Je les ai écoutées et validées en leur disant que je partageais complètement leur indignation. Je ne leur ai pas dit, mais moi aussi, ce verdict m’est rentré dans le corps cette semaine. Je ne pouvais pas croire qu’une défense aussi risible et invraisemblable sème un doute raisonnable. C’est pas juste pour rire! Ça envoie de bien mauvais messages : aux victimes, on vous croit, mais pas complètement; aux agresseurs, vous n’avez qu’à inventer une autre histoire et bien jouer votre rôle pour semer un doute raisonnable.

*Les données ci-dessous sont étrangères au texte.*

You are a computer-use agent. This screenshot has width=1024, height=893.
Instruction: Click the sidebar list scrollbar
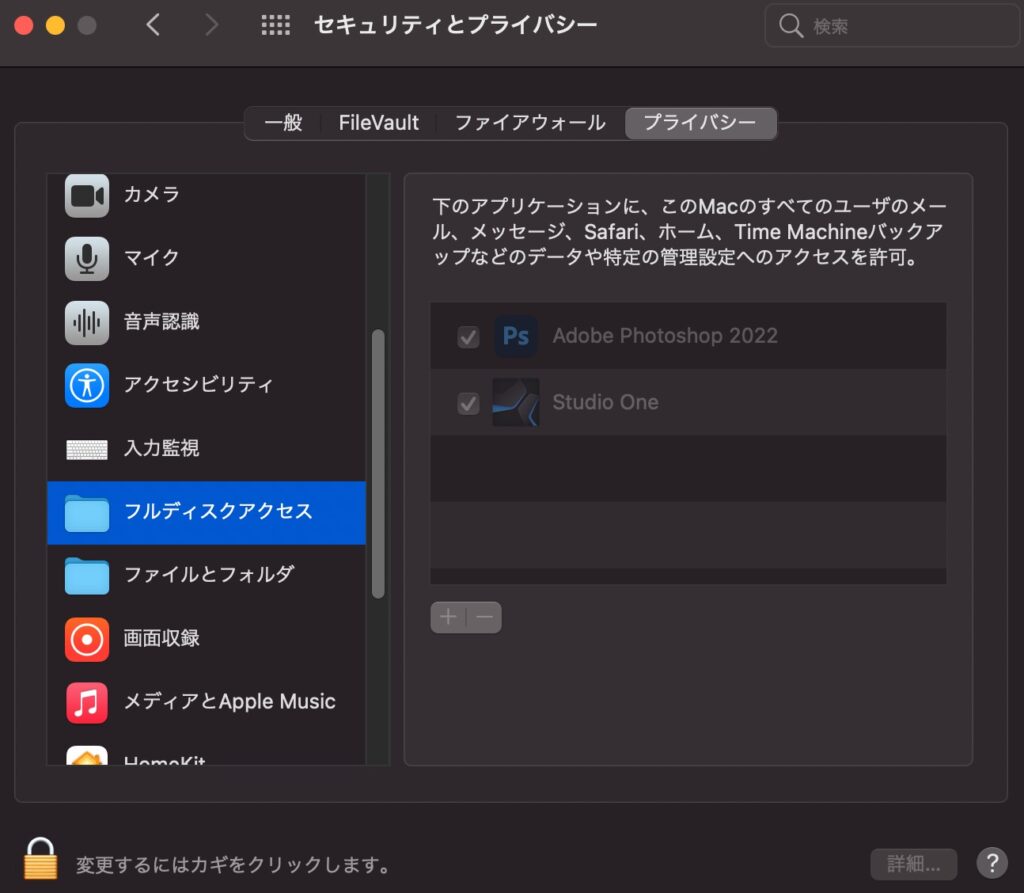[378, 463]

Ça ressemble étrangement à de l’impunité.

D’ailleurs, quand j’entends dire que le système fonctionne et que je regarde les 14 femmes qui ont osé porter plainte contre Rozon et qu’elles se sont toutes faites déboutées, je me demande bien où il fonctionne ce système? Ou peut-être pour qui il fonctionne serait plus approprié comme question? ZÉRO en 14, ce n’est pas une mauvaise moyenne, c’est un ÉCHEC monumental!

Et cet échec, les femmes le ressentent dans leur cœur, leur corps, leur tête. Nous pleurons, hurlons, sacrons. Nous sommes indignées, scandalisées, découragées. Nous ne savons plus sur quel ton le dire pour être entendues et pour que ça change! Pour que cette valeur d’égalité que nous prônons fièrement au Québec s’incarne aussi dans notre système de justice.

Travaillant depuis 26 ans dans un CALACS, je me questionne sur ce qui s’est passé pour

que le taux de rétention des plaintes soit en chute libre depuis la réforme de 1983 du Code criminel. En 19851 , 95 % des plaintes étaient retenues, en 1995, ce taux chutait à 48 %. Et là, je n’ai pas les derniers chiffres, mais il semble que nous soyons autour de 30 %. Que s’est-il passé? Pourquoi retient-on de moins en moins les plaintes d’agression sexuelle? Tout en disant aux femmes de porter plainte. Ça ne m’apparaît pas très cohérent.

Le système a un urgent besoin d’un examen de conscience et d’une réforme en profondeur. À ce chapitre, les recommandations du comité d’expert-es sont bienvenues et accueillies avec espoir. L’espoir que les victimes d’agression sexuelle aient droit à de la considération, du respect et de la JUSTICE!